URI funded to research contaminated water

The National Institute of Environmental Health Sciences recently presented the University of Rhode Island with an $8 million federal grant as a part of a national research initiative aimed at exploring perfluorinated compounds that contaminate drinking water and the impact the pollutants have on human consumption.

Much of the effort that went into securing the five-year federal grant can be attributed to URI Professor of Oceanography, Rainer Lohmann. Lohmann is a tenured professor at the Graduate School of Oceanography and his areas of expertise consist of chemistry, climate change, estuarine circulation and mixing, pollution and man-made chemical contaminants—a focus of his since joining the GSO in 2004.

“After I was tenured at URI, I realized that I wanted to at least try to lead a major research center application and—ideally—direct its research,” explained Lohmann.

Lohmann has since acted on this desire and is not only credited with the idea, but also responsible for organizing a cohesive team of scholars to assist with the Superfund Research Center. “It took us over two years to get the right team together and converge on a coherent set of ideas for science projects and related core topics for this center,” explained Lohmann. “Suffice to say that over the two years, there were periods where we didn’t seem to move forward.”

Described by Lohmann as both proactive and reactive, the Research Center supports actions to be taken at contaminated sites as well as researching the perfluorinated compounds that cause the contamination. “In that sense,” Lohmann said, “the contamination has already occurred but at the same time we hope to help communities be more proactive about their potential exposure and effects.”

URI will share the federal grant with other institutions—including Brown, Harvard and Silent Spring Institute—to collectively work towards researching the man-made pollutants and examining the levels of contamination in the water. The sole focus being perfluorinated compounds, also known as poly/perflouralkl substances or PFASs, that were used as water/stain repellency/protection of fabric (outdoor clothing, treated paper products, food containers) production of Teflon and aqueous film forming foams.

“Brown University focuses on Rhode Island contaminated sites, while UR’s Superfund Research Center works on perfluorinated compounds across the US—though our primary focus is on PFAS-contaminated sites on Cape Cod,” said Lohmann.

“The problem of contamination by these fluorinated man-made chemicals affects communities across the US,” Lohmann emphasized. “What we hope to achieve is to further raise the importance of the dangers posed by these contaminants, work with state and federal agencies dealing with these compounds and support affected communities.”

Lohmann lead his group for around two years before finally submitting the grant proposal in April of 2016. Lohmann explained, “funding was delayed by almost half a year because of budget delays in Washington D.C.”

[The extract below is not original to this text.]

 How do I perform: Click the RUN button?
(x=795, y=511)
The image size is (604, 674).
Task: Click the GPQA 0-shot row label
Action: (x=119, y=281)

With no other direct impacts interfering with the progress of the Superfund Research Center, Lohmann looks forward to working with a team as discussed and outlined in the grant proposal. “There are several exciting facets of working in an interdisciplinary team,”said Lohmann, “be that the training of younger scientists across our various disciplines, working with affected communities and sharing our information with state and federal partners, and performing research with our diverse set of experts.”

Lohmann hopes that the research done will “help protect human and environmental health.”